As control systems, scheduling systems, protocols and other real-time systems become increasingly complex, verification of their behavior prior to implementation and/or deployment becomes increasingly desirable. These large systems may be simulated using computer modeling techniques, but the complexity of the systems often precludes suitable simulation. An alternate approach becoming widely popular is that of formal verification.
Formal verification is a method of determining whether a system's constraints are met by the system design. Some formal verification systems, or more specifically, model-checking systems, compare logical definitions of constraints on a system's behavior with logical descriptions of the system to verify that the system's behavior will satisfy those constraints. Some of these checks are safety checks, e.g., determining whether a particular state, usually a failure state or other undesirable state, is reachable. Another example includes liveness checks to verify whether a system will get stuck in a “no-progress” cycle, e.g., verifying that an automaton does not repeatedly visit a state where it checks for received data without visiting a state where it transmits data. The logical description of the system may be used to calculate a set of behavior traces of the system, i.e., a set of all possible system behaviors. Those behavior traces are checked against the behavior specification. There are a variety of tools suitable for such formal verification, including HyTech, available through the University of California at Berkeley, Calif., USA; Kronos, available through Verimag, Gières, France; SPIN, available through Lucent Technologies Inc., Murray Hill, N.J., USA; and PVS, available through SRI International, Menlo Park, Calif., USA.

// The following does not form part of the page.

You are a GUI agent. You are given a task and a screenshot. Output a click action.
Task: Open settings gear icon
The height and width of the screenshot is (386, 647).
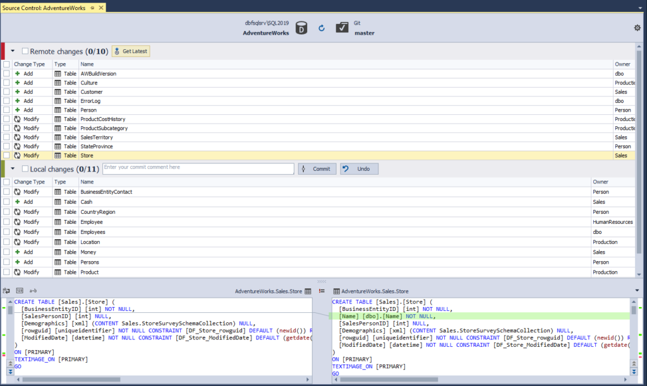(x=637, y=28)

In practice, a system designer provides a logical definition of constraints on a system's behavior and a logical description of the system to the formal verification system. If the logical definition of the intended behavior implies the logical description of the system, the system is true to the intended behavior. If not, changes are made in the logical models and the system is re-verified. Formal verification is a heavy user of computation time. The complexity of the computations can grow exponentially with the complexity of the system being verified.
For the reasons stated above, and for other reasons stated below that will become apparent to those skilled in the art upon reading and understanding the present specification, there is a need in the art for enhancements to methods for formal verification of system designs.